The public, though, knew better. He didn't deserve a place on the bench, based on his biased comments. He lacked judicial temperament.

Curran's misdeeds

Similarly, Gerald Curran had no business remaining in the legislature. He used his public office to pressure state and local officials for insurance deals that would net him fat broker fees. He tried it in Baltimore County and was shown the door. He finally got state officials to help pave the way for these lucrative insurance contracts.

It was an abuse of office. It's the kind of conduct legislators should avoid at all costs -- using their elected posts to pad their private-sector incomes.

Yet Mr. Curran still doesn't think he did anything wrong. That view is shared by colleagues who talk of "poor Gerry."

Next, delegates may start mumbling about "poor Cas" Taylor, who went to bat for a good friend in Western Maryland to seal a land-swap deal in Garrett County.

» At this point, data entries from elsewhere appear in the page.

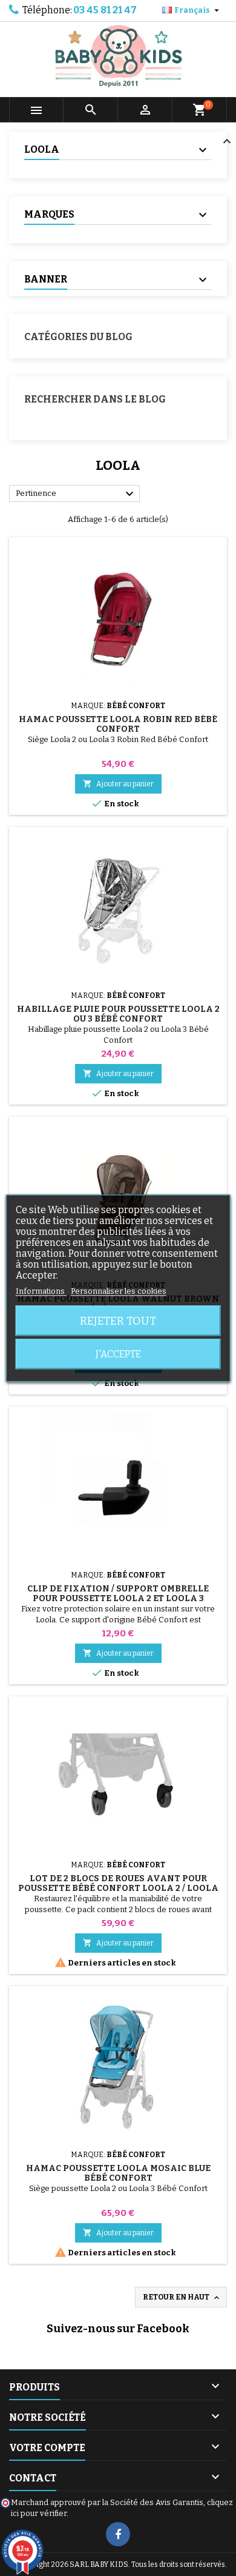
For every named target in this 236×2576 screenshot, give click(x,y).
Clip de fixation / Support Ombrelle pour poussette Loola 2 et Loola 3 (118, 1594)
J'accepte (118, 1353)
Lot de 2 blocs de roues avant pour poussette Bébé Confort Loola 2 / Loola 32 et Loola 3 (118, 1888)
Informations (41, 1290)
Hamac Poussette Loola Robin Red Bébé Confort (118, 724)
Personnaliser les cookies (118, 1290)
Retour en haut (182, 2298)
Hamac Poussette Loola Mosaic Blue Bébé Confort (118, 2173)
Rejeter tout (118, 1320)
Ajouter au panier (118, 783)
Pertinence (76, 494)
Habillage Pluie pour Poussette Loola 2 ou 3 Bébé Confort (118, 1014)
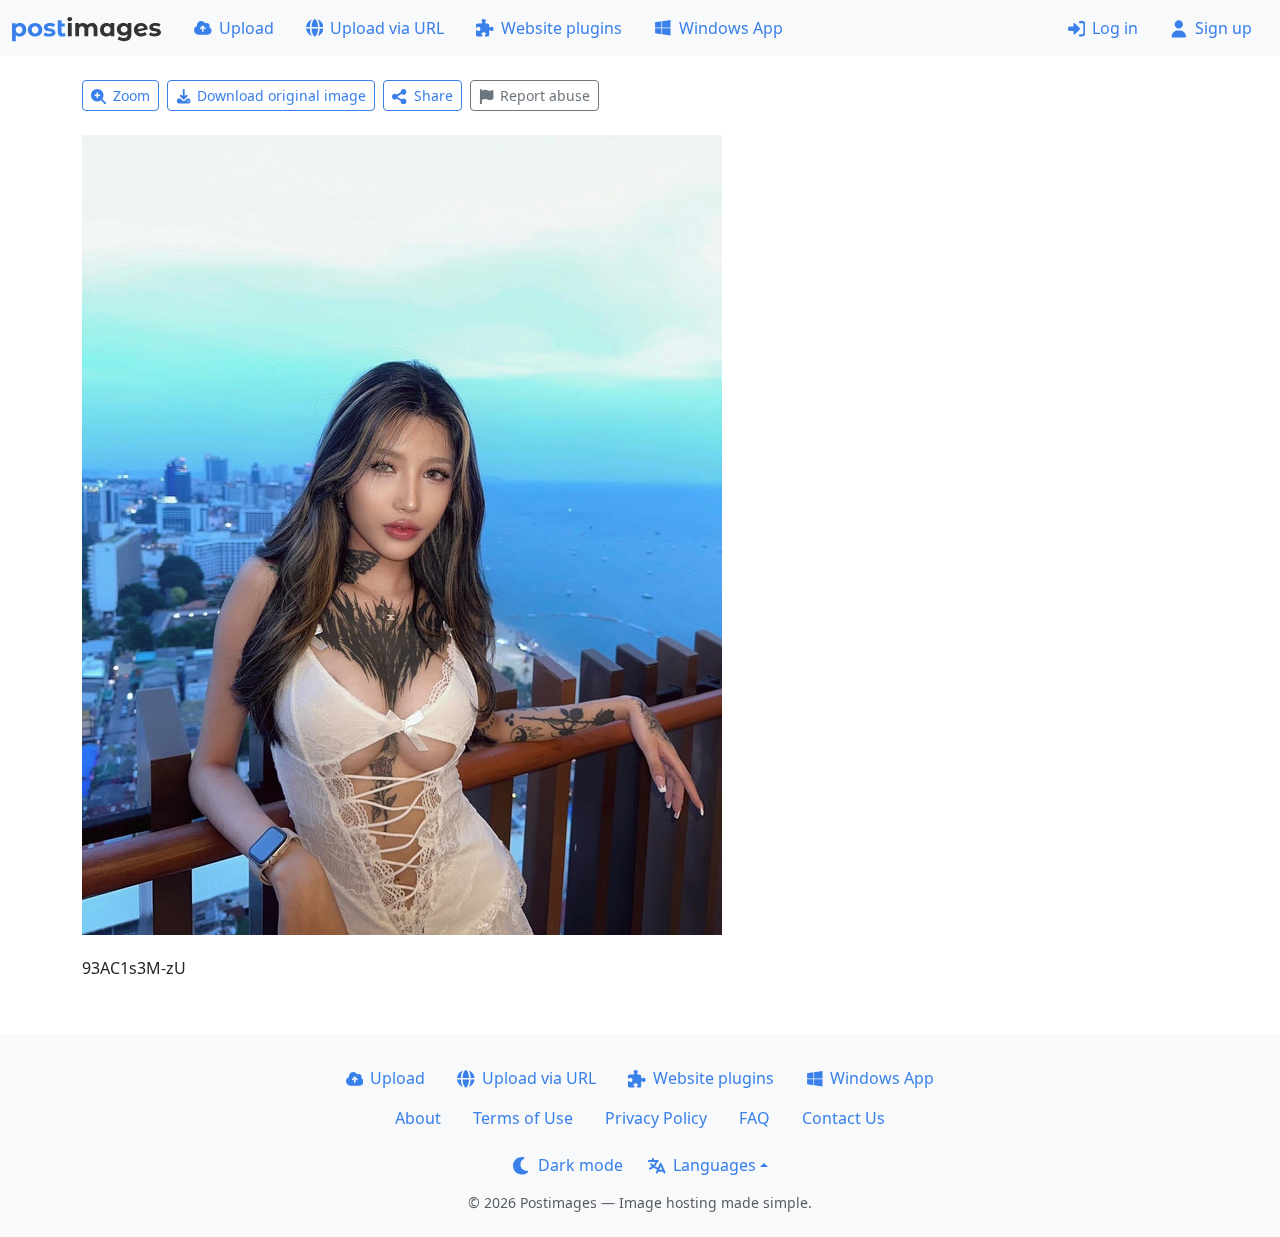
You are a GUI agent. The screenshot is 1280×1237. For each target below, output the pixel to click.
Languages (714, 1165)
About (418, 1118)
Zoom (131, 95)
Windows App (731, 28)
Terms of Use (523, 1118)
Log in (1115, 28)
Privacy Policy (656, 1118)
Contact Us (843, 1118)
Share (433, 95)
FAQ (754, 1118)
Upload (246, 28)
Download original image (281, 95)
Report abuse (545, 95)
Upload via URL (387, 28)
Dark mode (580, 1165)
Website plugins (561, 28)
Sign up (1223, 28)
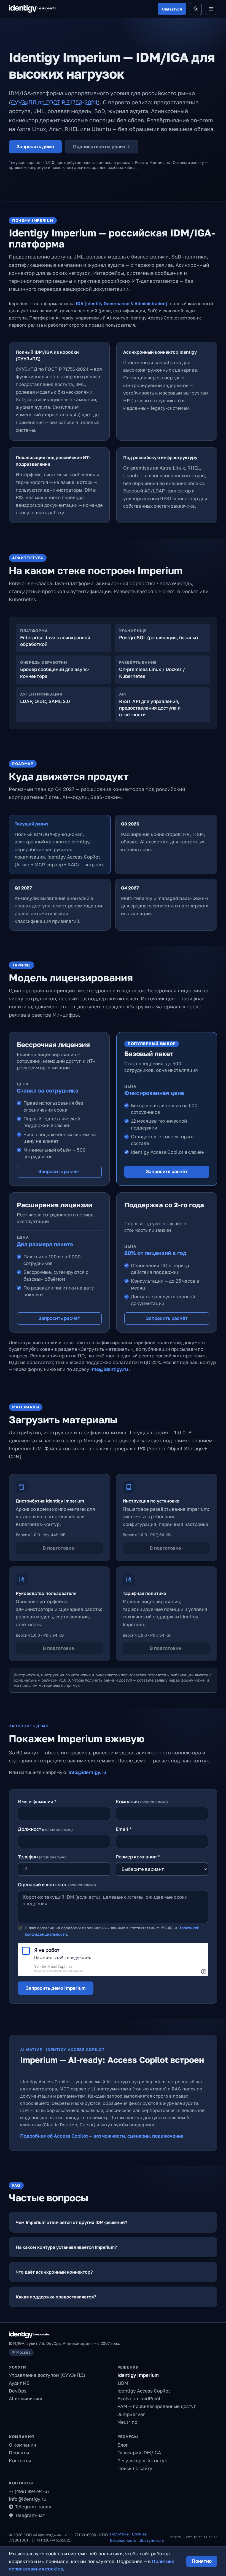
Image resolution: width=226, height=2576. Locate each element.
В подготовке (60, 1548)
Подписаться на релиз (101, 146)
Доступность (151, 2540)
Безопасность (123, 2540)
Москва (23, 2352)
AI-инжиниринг (26, 2398)
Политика (119, 2534)
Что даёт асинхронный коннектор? (54, 2272)
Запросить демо (35, 146)
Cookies (139, 2534)
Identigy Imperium (138, 2375)
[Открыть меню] (211, 9)
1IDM (122, 2383)
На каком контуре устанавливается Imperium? (66, 2247)
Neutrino (127, 2422)
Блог (122, 2445)
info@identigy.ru (109, 1369)
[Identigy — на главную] (33, 9)
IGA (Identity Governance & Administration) (121, 303)
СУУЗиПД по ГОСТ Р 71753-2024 (54, 102)
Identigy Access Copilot (143, 2391)
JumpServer (131, 2414)
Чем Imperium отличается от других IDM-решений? (71, 2222)
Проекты (19, 2452)
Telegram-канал (33, 2507)
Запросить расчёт (59, 1171)
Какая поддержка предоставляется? (56, 2297)
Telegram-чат (30, 2515)
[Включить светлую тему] (196, 9)
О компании (22, 2445)
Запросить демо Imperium (56, 1988)
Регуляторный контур (142, 2460)
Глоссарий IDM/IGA (139, 2452)
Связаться (172, 9)
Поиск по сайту (134, 2468)
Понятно (202, 2561)
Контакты (20, 2460)
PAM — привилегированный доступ (157, 2406)
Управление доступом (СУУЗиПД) (47, 2375)
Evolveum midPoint (139, 2398)
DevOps (17, 2391)
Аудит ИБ (19, 2383)
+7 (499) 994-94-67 (29, 2491)
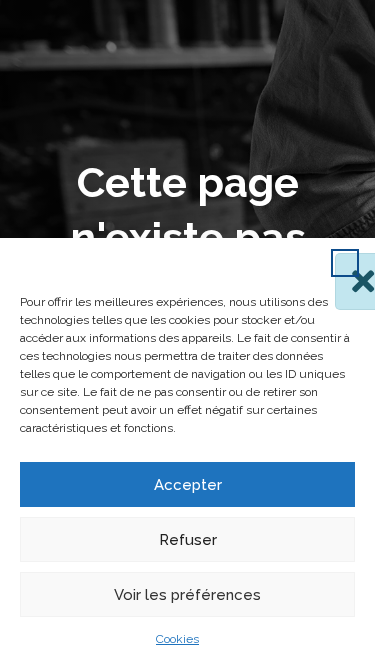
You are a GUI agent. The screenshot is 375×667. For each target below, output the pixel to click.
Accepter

Mr. Taylor did not personally profit from this swap. He and his supporters don't understand why the legislature's ethics committee should examine such contretemps. They have lost sight of the fact that perception is often more damning than reality.

Citizens want tough ethics standards that would involve a strong, well-staffed ethics panel with real power. Giving that panel teeth and elevating its status as an arbiter of legislative conduct is what the public expects.

However, that's not what legislators expect. Legislators want a weak ethics committee that acts only on the most egregious incidents. They fear a runaway committee that might go after any lawmaker for any reason.

Recent ethics storms deflect attention from far bigger problems that are eroding trust in the legislature: the pervasive roles of lobbyists and fund raising.

Lobbyists continue to ingratiate themselves with lawmakers, finding ways around strictures on wining and dining. They are happy to befriend lawmakers and shower them with favors.

In return, the lobbyists can count on these legislators when special-interest legislation is heard. Some lobbyists brag about having clusters of legislators in their pockets.

This lobbyist power comes at a steep price -- the price of purchasing expensive blocks of fund-raising tickets. If these lobbyists want friendly legislators, they must have their clients buy more and more fund-raising tickets to functions that used to cost $25 but now sell for $250 or even $500.

Some legislators are amassing huge sums of campaign funds this way. The implicit message is clear: Sell a block of tickets or see your lobbying power diminished. It is a corrupt bargain -- for the lobbyist and the legislator.

Too many votes are predicated on this odious arrangement. Too many legislators and lobbyists evade the rules to continue their parasitic relationships.

Do all legislators and lobbyists have such low standards? Of course not. But their failure to clean up the situation and put down clearly defined lines of acceptable conduct lets the less reputable members of their professions tarnish them all.

Barry Rascovar is a deputy editorial page editor of The Sun.